(Pointing records for text and elements)
━━━━━━
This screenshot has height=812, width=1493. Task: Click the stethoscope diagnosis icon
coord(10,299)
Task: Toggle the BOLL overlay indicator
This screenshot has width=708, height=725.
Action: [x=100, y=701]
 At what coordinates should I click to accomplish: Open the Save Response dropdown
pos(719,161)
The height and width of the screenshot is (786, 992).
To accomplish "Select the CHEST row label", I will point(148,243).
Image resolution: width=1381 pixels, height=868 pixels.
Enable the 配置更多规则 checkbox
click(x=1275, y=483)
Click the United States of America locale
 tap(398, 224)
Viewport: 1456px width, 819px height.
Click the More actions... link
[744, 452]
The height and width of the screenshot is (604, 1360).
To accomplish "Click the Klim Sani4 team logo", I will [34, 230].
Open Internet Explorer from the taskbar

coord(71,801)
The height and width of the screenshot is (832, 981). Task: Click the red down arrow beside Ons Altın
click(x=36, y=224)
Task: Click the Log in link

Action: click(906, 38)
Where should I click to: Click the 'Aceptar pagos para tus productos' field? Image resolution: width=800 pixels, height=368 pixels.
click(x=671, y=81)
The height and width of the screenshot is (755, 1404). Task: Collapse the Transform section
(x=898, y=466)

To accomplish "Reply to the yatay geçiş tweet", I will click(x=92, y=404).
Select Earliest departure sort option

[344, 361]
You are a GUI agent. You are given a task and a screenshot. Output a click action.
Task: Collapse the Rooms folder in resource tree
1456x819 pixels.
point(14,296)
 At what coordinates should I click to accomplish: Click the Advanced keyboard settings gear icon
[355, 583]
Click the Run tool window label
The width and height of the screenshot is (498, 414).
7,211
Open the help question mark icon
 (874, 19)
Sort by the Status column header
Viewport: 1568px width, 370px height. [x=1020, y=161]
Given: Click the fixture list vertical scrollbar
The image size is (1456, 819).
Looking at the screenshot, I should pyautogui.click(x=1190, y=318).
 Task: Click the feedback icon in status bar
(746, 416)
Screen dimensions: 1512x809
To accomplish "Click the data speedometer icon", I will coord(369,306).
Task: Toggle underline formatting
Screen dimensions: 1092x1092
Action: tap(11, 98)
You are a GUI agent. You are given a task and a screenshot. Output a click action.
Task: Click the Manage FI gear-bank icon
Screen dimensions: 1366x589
━━━━━━
GOAL »
Echo, word for word, the lines from the one containing "Task: Toggle the BOLL overlay indicator" through the one containing "pos(719,161)", with both of those lines included.

COMPLETE RESPONSE »
Task: Toggle the BOLL overlay indicator
This screenshot has width=708, height=725.
Action: [x=100, y=701]
 At what coordinates should I click to accomplish: Open the Save Response dropdown
pos(719,161)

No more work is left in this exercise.